In his Welcome from Greece, a study in ottava rima, Gay produced a masterpiece in this delicate class, but most of his easy writings belong to a different category. Nothing of peculiar importance detains us until we reach Cowper, whose poems for particular occasions, such as those on Mrs Throckmorton's Bullfinch and The Distressed Travellers, are models of the poetic use of actual circumstances treated with an agreeable levity, or an artful naïvety. In a later age, Byron, who excelled in so many departments of poetry, was an occasional writer of brilliant vers de société, such as the epistle Huzza, Hodgson, but to find a direct successor to Prior it is necessary to pass Henry Luttrell and W. R. Spencer, and to come down to W. M. Praed.
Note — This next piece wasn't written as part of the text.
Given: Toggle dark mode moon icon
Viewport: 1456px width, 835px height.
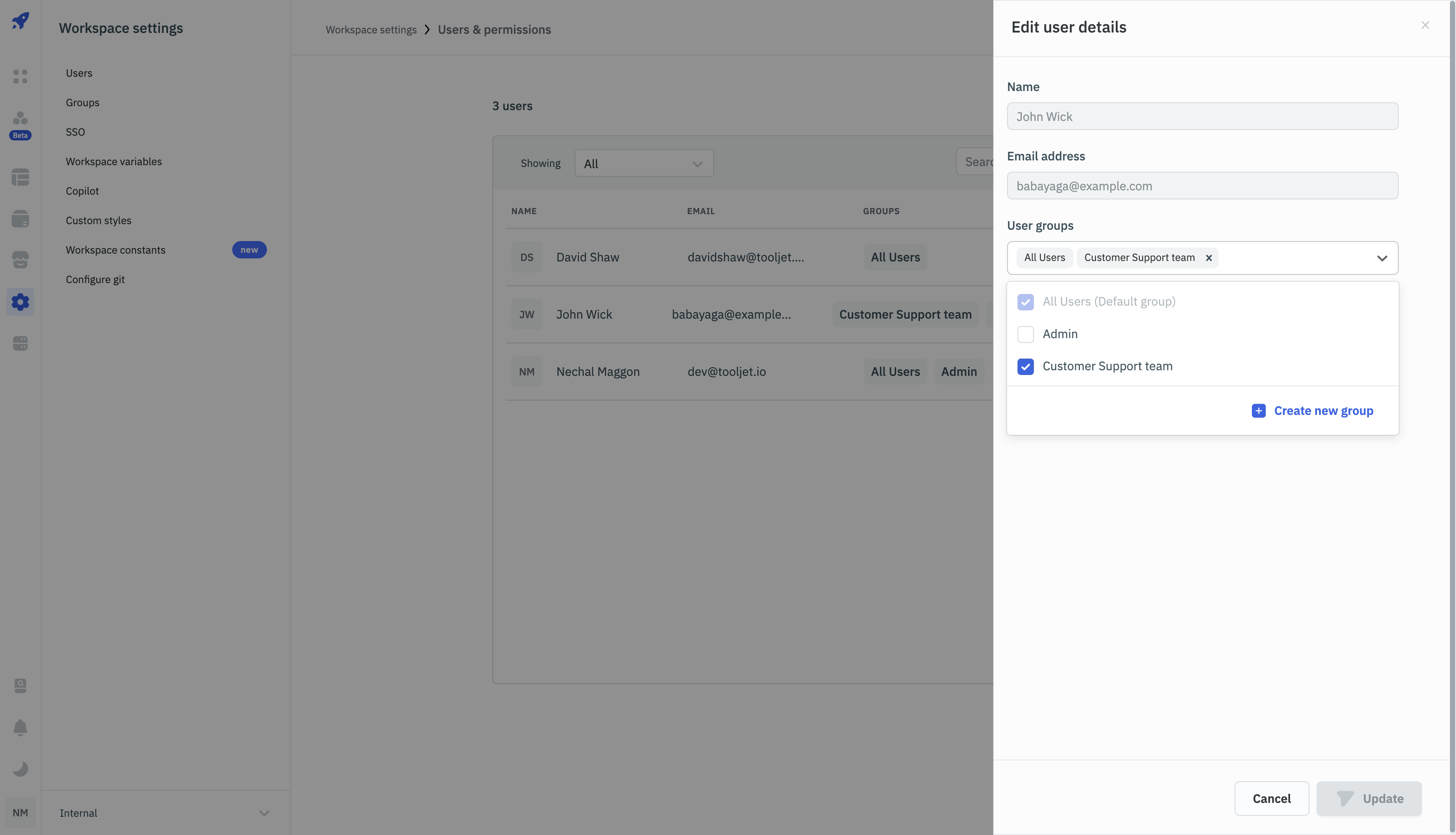Looking at the screenshot, I should point(20,769).
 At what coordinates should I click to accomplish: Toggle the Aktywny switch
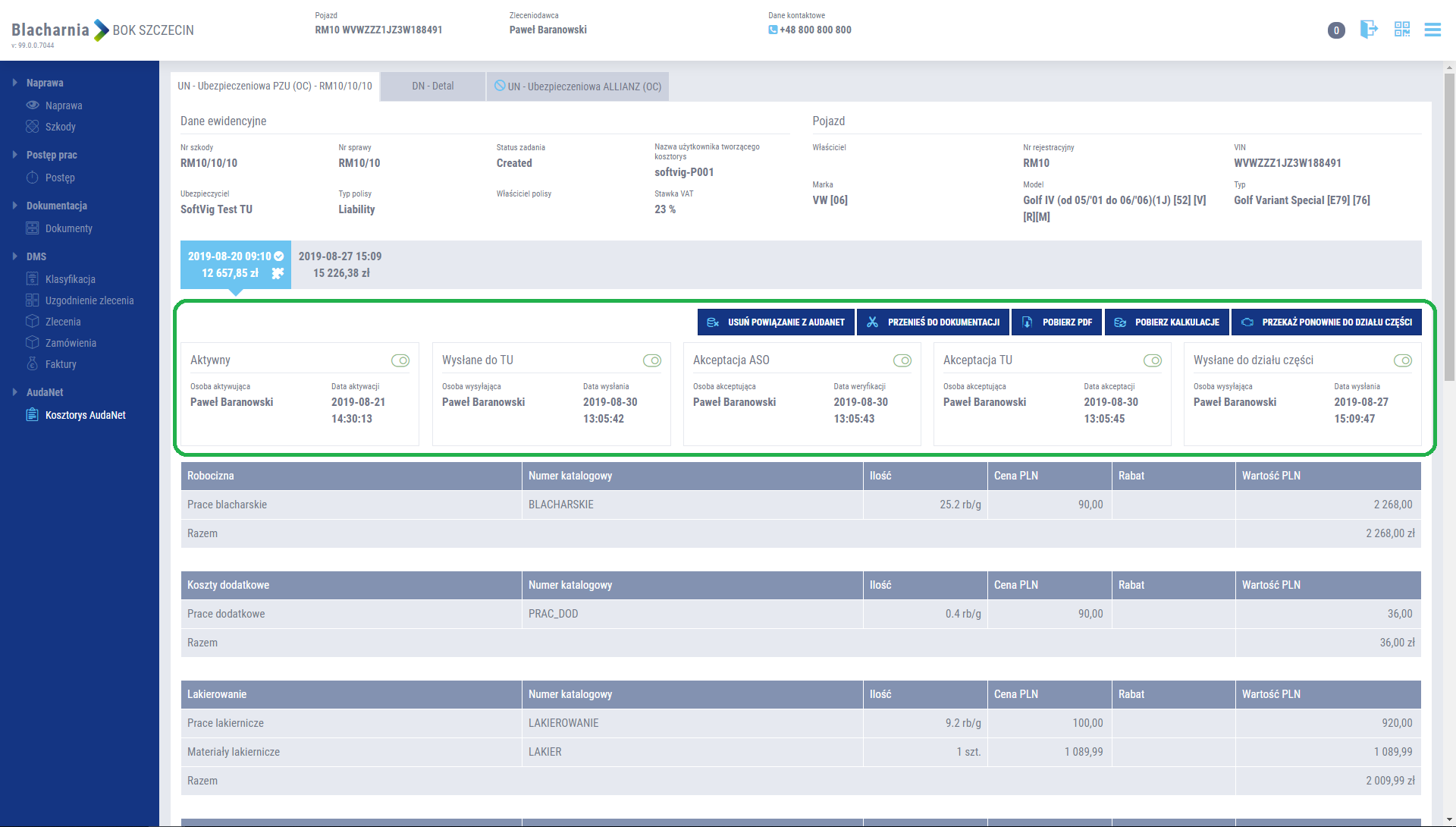pos(400,360)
A certain character was given to English vers de société by Hood and R. H. Barham, but the former was too much addicted to a play upon words, the latter was too boisterous, to be considered as direct continuers of the tradition of Prior.

That tradition, however, was revived by Frederick Locker-Lampson, whose London Lyrics, first printed in 1857 and constantly modified until 1893, is in some respects the typical modern example of pure vers de société. He was a simple, clear and easy writer; he successfully avoided the least appearance of that effort which is fatal to this kind of verse. His Rotten Row, with its reminiscences of the early 1860s, "But where is now the courtly troop / That once rode laughing by? / I miss the curls of Cantelupe, / The laugh of Lady Di, / Touches of real portraiture"—is a perfect example of vers de société. Since the days of Locker, those who have attempted to strike the lighter lyre in English have been very numerous. Almost immeasurably superior to the rest was Austin Dobson, who is, however, something more than a writer of vers de société.

Written during the 20th Century, Philip Larkin's poem entitled 'Vers de Société' is a more caustic example.

==Bibliography==
Collections of vers de société were published by J. K. Stephen (1859–92), Andrew Lang (1844–1912), A. D. Godley (1856–1925), Owen Seaman (1861–1936) and A. R. Ross (1859–1933).